■ **EXERCISE 1**
Using the excerpt about the Daniel Shaver shooting, decide whether each statement agrees with it. Answer yes or no, and quote the exact words from the excerpt that decide it.
(a) The footage was recorded at a La Quinta Inn.
(b) Brailsford is the officer who screams at Shaver and Portillo.
(c) The reported gun was an air rifle that Shaver used for pest control work.
■ **EXERCISE 2**
According to the excerpt about the Daniel Shaver shooting, how long is the bodycam video?
■ **EXERCISE 3**
Write a continuation of the excerpt about the Daniel Shaver shooting, starting right after its last sentence.
====== EXCERPT TO READ ======
America’s crisis of police violence has produced innumerable horrific snuff films. One of the worst is the January 18, 2016 bodycam footage of Mesa, Arizona cop Philip Brailsford executing Daniel Shaver in the hallway of a La Quinta Inn.

In this nauseating five-minute video we see — classic horror film technique — right down the gunbarrel as Sgt. Charles Langley screams at Shaver and a companion, Monique Portillo. Langley and his partner, Brailsford, are responding to a report of a gun: it’s Shaver’s air rifle, which he uses in the pest control work that has brought him to Mesa on business.

After making both parties surrender themselves, Langley and Brailsford disdain such obvious techniques as “move in and frisk them,” instead choosing to subject their prey to a bizarre impromptu game of Simon Says, repeatedly threatening — one might almost say, relishing the anticipation of — the summary death that they’ll soon deliver.
====== DATA EXTRACT ======
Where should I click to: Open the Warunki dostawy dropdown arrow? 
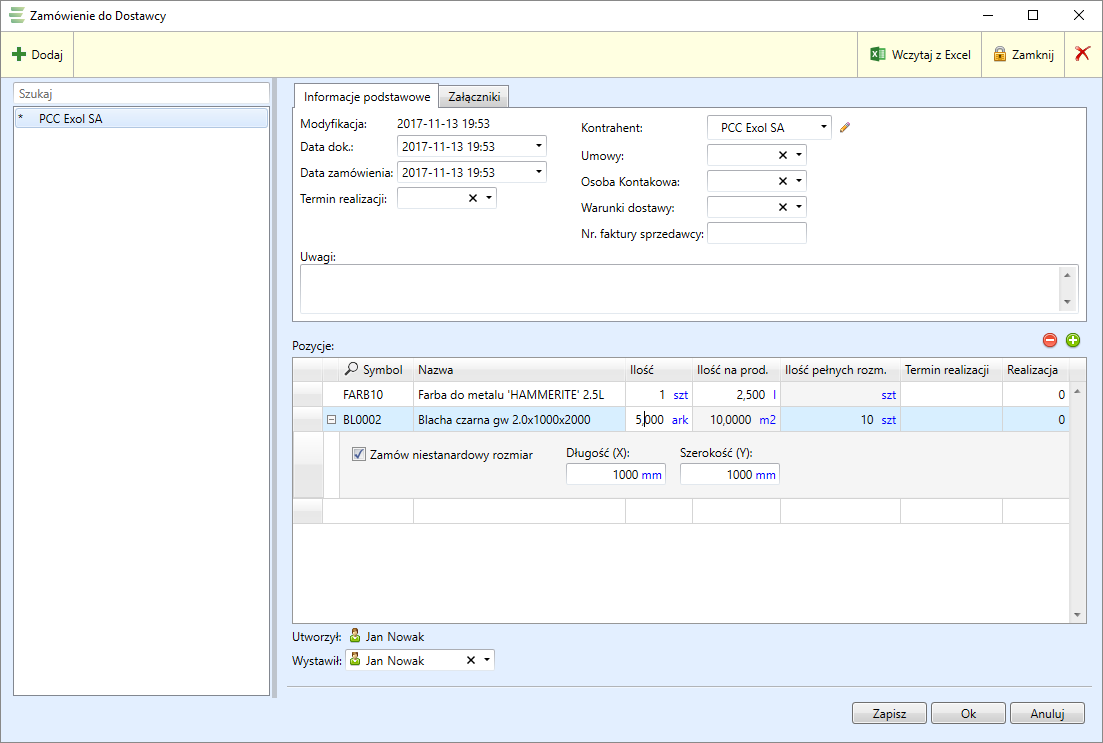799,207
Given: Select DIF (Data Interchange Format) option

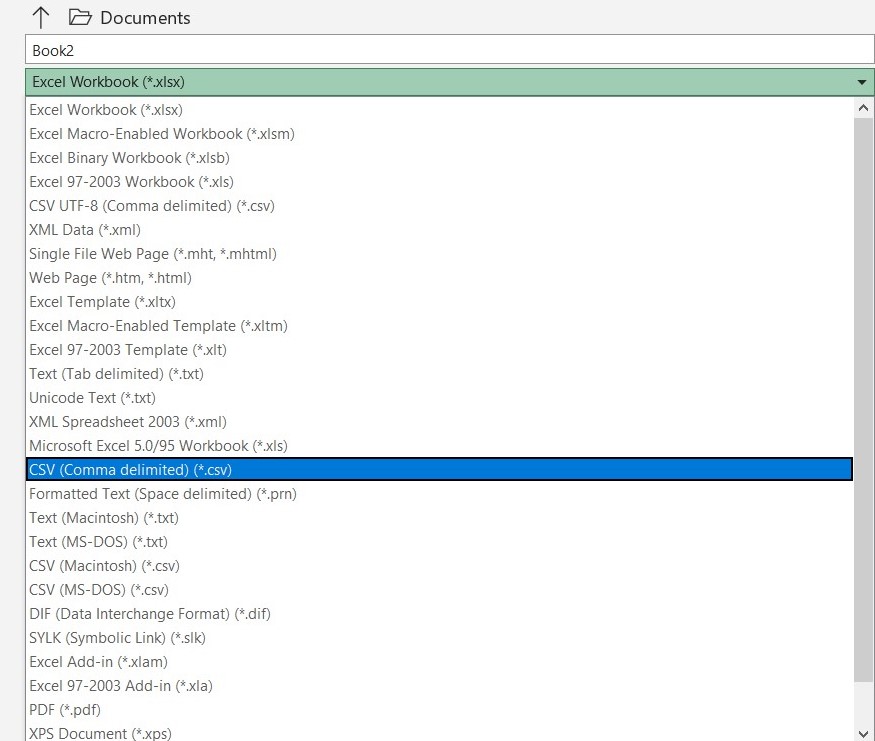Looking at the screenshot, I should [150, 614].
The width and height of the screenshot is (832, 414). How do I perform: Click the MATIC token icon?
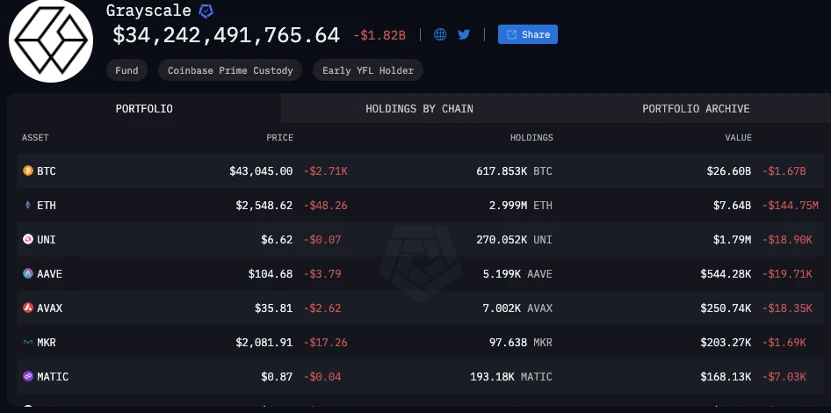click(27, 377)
======
====== DATA EXTRACT ======
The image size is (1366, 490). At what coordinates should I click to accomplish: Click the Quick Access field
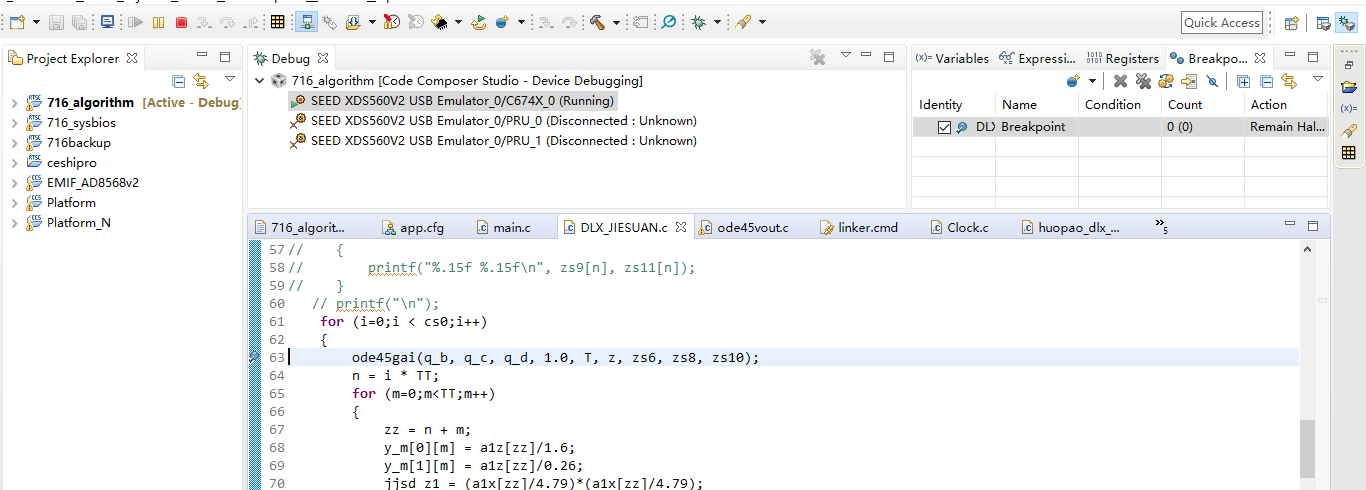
======
■ **YOUR RESPONSE 1**
(a) Yes: "in the hallway of a La Quinta Inn"
(b) No: "Sgt. Charles Langley screams at Shaver and a companion, Monique Portillo"
(c) Yes: "it’s Shaver’s air rifle, which he uses in the pest control work"

■ **YOUR RESPONSE 2**
The video is five minutes long.

■ **YOUR RESPONSE 3**
They’re armed not only with AR-15s and an excess of machismo but with the legal doctrine of “Qualified Immunity”, which protects state officials (including but not only law enforcement) from personal liability when they undertake official acts. Such immunity is supposedly contingent on the act falling somewhere within hailing distance of reasonable. In practice, courts always find that qualified immunity applies in excessive-force situations, especially under the infinitely elastic standard of “officer safety” that permits the most specious and absurd claim of police fear to excuse any degree of force in response: “qualified” immunity is really more like “an absolute shield.”

Brailsford and Langley have been trained on this doctrine, just as they’ve been trained for the kind of situation they’re in. Not so Shaver: the traveling exterminator is going to get one chance, and it’s somehow Shaver’s responsibility to manage the situation to the satisfaction of his prospective murderers. (Shaver is also somewhat drunk here.)

When the terrified man is ordered to push himself from a prone position up to his knees, his legs come uncrossed, violating the previous arbitrary instruction that Langley has given him and causing the armed yahoos to straight-up lose their shit.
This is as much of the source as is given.